Are you wondering how mediation for property settlement in a divorce works?

Here’s a few pointers about mediation for property settlement in Australia.

What is a property settlement?

A property settlement is a legal agreement setting out the terms of how a couple’s financial property is divided after separation.

An agreement between parties as to how to divide up their finances after separation is not legally binding or enforceable unless approved as Consent Orders by the Family Court (or, in special circumstances, through the execution of a Binding Financial Agreement – a BFA).

A property settlement can be reached by parties at family mediation, after which it is submitted to the Family Court for the granting of a consent order.

Should the parties fail to reach agreement at mediation, unresolved matters are usually then taken to the Family Court where a judge or Magistrate will make the final ruling.

Where a Binding Financial Agreement (BFA) is in place the terms of that agreement will determine how the finances will be split.

What You Need To Know About Mediation for Property Settlement

What property can be divided?

Property includes all of the assets and liabilities of both parties, regardless of in whose names they are registered.

Assets include bank accounts, real estate including the family home, business interests (held personally or in company names), shares, investments, vehicles, jewellery, all valuables and household items.  The definition of “property” in family law includes any superannuation entitlements of the parties (which can be valued under formulas set out in the relevant regulations and legislation).

Liabilities include all debts including credit cards, overdrafts, mortgages, personal loans and outstanding taxes.

All these form part of the net asset pool to be divided between the parties.

You must disclose all financial records

Although family mediation is a voluntary process, all assets, earnings and financial records should be fully disclosed prior to the formal mediation so everyone has the same knowledge.

If it is later discovered that one party has failed to disclose or deliberately valued an asset inaccurately, the Family Court has the power to change the asset split and, in some cases, to issue a costs order against the person who failed to disclose accurately and fully.

Reach an agreement with your ex through mediation

If no BFA is in place, reaching agreement with your ex through family mediation is by far the quickest and least costly way of achieving a property settlement. Unlike proceedings in the Family Court, an appropriately-qualified family mediator will inform parties generally of their rights and obligations and provide guidance to enable them to negotiate a settlement that is appropriate to their needs.

A property settlement can be reached before, during or after a divorce, but it’s highly recommended that you do that as soon as you separate and not wait until the divorce is granted. That is because the values of assets are taken at the time of the settlement and may change significantly over time. Assets acquired after the separation (or liabilities incurred) will also go into the net asset pool.

Know the difference between what you want & what is fair

Your family mediator plays a significant role in ensuring that the parties remain calm and civil towards one another and negotiate an agreement that is just and equitable, as required by Australian family law.

Knowing the difference between what each party wants and what is regarded as fair under the family law, paves the way to an amicable and reasonable settlement.

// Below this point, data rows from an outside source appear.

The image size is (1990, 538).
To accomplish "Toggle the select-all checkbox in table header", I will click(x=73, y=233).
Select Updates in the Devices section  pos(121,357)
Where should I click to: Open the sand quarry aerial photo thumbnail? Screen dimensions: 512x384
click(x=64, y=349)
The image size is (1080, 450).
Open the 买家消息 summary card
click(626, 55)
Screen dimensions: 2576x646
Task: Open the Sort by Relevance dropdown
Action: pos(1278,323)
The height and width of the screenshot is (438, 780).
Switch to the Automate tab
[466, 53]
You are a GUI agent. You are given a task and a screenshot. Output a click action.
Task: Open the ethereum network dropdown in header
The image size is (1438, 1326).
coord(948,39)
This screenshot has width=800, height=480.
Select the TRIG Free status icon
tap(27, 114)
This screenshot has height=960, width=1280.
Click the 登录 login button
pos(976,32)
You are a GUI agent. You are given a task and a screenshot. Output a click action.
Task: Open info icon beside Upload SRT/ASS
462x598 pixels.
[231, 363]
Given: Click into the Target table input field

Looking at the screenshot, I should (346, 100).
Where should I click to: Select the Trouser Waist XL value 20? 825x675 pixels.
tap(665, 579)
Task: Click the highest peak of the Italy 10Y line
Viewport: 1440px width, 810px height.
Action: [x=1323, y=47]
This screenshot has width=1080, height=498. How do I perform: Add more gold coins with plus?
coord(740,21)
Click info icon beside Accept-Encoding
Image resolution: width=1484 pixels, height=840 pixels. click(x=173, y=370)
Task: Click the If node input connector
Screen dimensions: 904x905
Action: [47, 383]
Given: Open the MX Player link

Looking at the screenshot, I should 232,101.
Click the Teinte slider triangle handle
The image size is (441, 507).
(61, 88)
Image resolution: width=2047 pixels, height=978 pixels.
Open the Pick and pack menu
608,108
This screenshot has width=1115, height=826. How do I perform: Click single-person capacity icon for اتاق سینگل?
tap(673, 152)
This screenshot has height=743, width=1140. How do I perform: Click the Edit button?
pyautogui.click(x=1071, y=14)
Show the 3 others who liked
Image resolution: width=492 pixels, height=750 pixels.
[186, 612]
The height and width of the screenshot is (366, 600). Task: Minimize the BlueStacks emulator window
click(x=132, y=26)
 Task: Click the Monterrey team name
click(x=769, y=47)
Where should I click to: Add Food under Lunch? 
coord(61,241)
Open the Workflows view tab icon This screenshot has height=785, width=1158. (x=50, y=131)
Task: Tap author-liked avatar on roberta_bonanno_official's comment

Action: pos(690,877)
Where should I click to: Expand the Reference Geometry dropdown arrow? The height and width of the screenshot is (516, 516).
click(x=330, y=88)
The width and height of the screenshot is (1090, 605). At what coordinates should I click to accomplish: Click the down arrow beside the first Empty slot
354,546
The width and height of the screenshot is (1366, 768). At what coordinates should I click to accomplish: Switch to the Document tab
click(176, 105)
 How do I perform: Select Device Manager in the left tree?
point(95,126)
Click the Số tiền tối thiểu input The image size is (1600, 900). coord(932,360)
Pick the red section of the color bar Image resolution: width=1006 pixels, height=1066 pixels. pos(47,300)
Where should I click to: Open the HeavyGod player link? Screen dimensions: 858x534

The future needs for each party will be a factor

Although numerous factors are taken into consideration – which the mediator will explain – the future needs of each party are a major factor in determining a just and equitable property settlement. Be prepared for a lot of give-and-take where you may have to exchange one asset for another to suit your needs.

Other factors that come into play may include the length of the relationship, age, health, earning capacities, financial and non-financial contributions of each party and the needs of your children.

Formalise your agreements with a consent order

Once you have resolved all your disputes and reached agreement the family mediator will draw up a formal settlement agreement, which you may then take to your own lawyer for advice before signing and submitting it to the Court for approval. 

If approved by the Court (which will include an assessment as to whether the terms of the agreement are fair and reasonable according to the family law), the agreement will be formalised as a Consent Order and will become legally binding and enforceable.

Get relevant advice from the start

As you have possibly gathered by now, reaching a property settlement can be a complex matter, where many things can go wrong.

Considering the importance of potential consequences, it is recommended that parties obtain relevant advice from the start, whether that’s legal, tax or financial advice.

Are you ready to start family mediation for property settlement?

Get in touch with accredited family mediator Ian Shann at Move On Mediation in Perth today to move on with your life quicker and more amicably.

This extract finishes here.